Computational Studies of van der Waals Molecules

Paul E. S. Wormer
Institute of Theoretical Chemistry, NSR Center,
University of Nijmegen, Toernooiveld 1,
6525 ED Nijmegen, The Netherlands.

Intermolecular (also known as `van der Waals') forces play an important role in many branches of the physical sciences. Van der Waals molecules are clusters consisting of two or more stable monomers that are held together by van der Waals forces. Because the experimental/theoretical study of Van der Waals molecules gives detailed quantitative information about intermolecular forces, these molecules receive much attention from experimentalists and theoreticians. A pivotal property of a van der Waals molecule is its potential energy surface (PES), which describes the interaction between its monomers as a function of relative coordinates (distances and orientations).

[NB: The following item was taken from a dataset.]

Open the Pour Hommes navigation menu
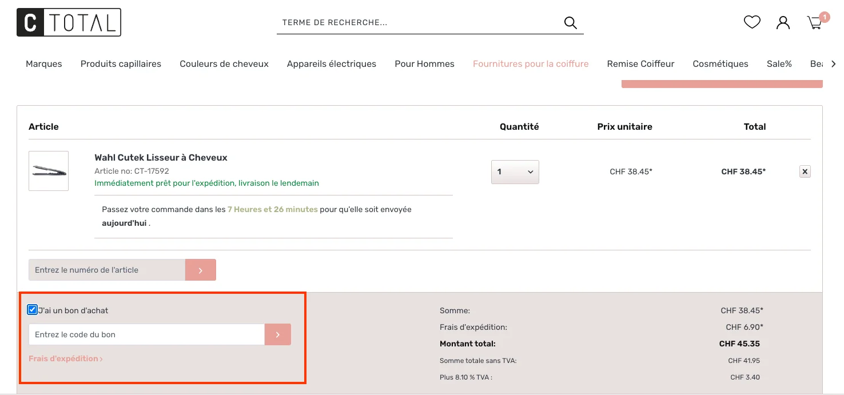 click(x=424, y=63)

In the present talk three examples will be discussed of theoretical work recently performed in Nijmegen. The first example is the weakly bound van der Waals molecule argon-methane. Its PES was calculated and from this also the rovibrational quantum mechanical motion of its monomers. Energy differences between the rovibrational states are typically a few tens of reciprocal centimeters and were seen experimentally by R. Miller (Chapel Hill, USA) as sidebands of the vibrational methane v3 transition. The second example is the hydrogen-bonded water dimer. Again, its PES and rovibrational spectrum were calculated. The spectrum is compared with the experimental far-infrared spectrum of R. Saykally and coworkers (Berkeley, USA). The talk will be ended with a few words about ongoing computational studies of the acidic dissociation of HCl in clusters of four and five water molecules.